Des attaques de plus en plus nombreuses et un périmètre d’alerte en expansion
Depuis le début de l’année 2025, l’Office français de la biodiversité (OFB) a étudié douze attaques suspectes dans le département. Résultat : 18 animaux tués, six blessés, et des zones de prédation qui remontent désormais jusqu’à Lisle-sur-Tarn. Officiellement, cinq loups sont recensés dans le Tarn. Officieusement, les agriculteurs estiment qu’ils sont bien plus nombreux. Et ce qui inquiète surtout, c’est l’extension du « cercle 2 », zone de « présence possible » du loup, qui concerne désormais 82 communes, soit trois fois plus qu’en 2022. À Lavaur comme ailleurs, les éleveurs craignent d’être laissés seuls face à un prédateur qui s’adapte, frappe vite, et disparaît avant l’arrivée de l’OFB. Les dispositifs de protection – chiens, enclos, filets – sont coûteux, complexes à mettre en œuvre, et jugés inefficaces sur certains types d’exploitations. Quant aux indemnisations, elles n’effacent ni les pertes économiques ni la détresse psychologique des agriculteurs.

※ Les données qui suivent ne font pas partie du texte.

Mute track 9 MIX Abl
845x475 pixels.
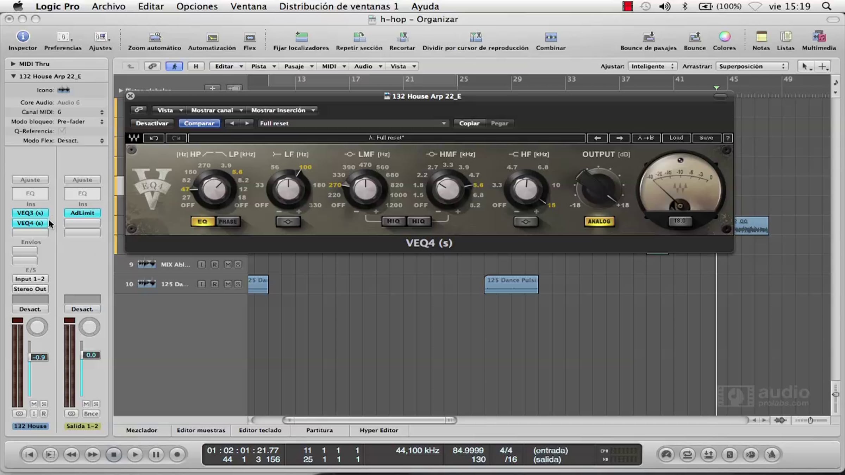228,265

La tension monte, la préfecture veut apaiser
La réunion prévue à Lavaur promet d’être sous haute tension. Il sera question de dispositifs d’aide, de tirs de défense (de plus en plus fréquemment autorisés), mais aussi de cartographie des risques. Cinq communes, dont Mazamet et Saint-Amans-Soult, sont aujourd’hui classées en « cercle 1 », le plus critique. Et le spectre d’une prolifération incontrôlable inquiète tout le département. Du côté des autorités, on assure vouloir « accompagner » les éleveurs tout en respectant les obligations liées à la préservation du loup, espèce protégée. Un numéro d’équilibriste qui ne convainc plus tout le monde. Les éleveurs, eux, réclament des actes plus que des promesses : protection rapide, indemnisation simplifiée, et surtout reconnaissance de leur souffrance. Car dans les campagnes tarnaises, l’animal sauvage n’est plus un mythe, mais un problème bien concret.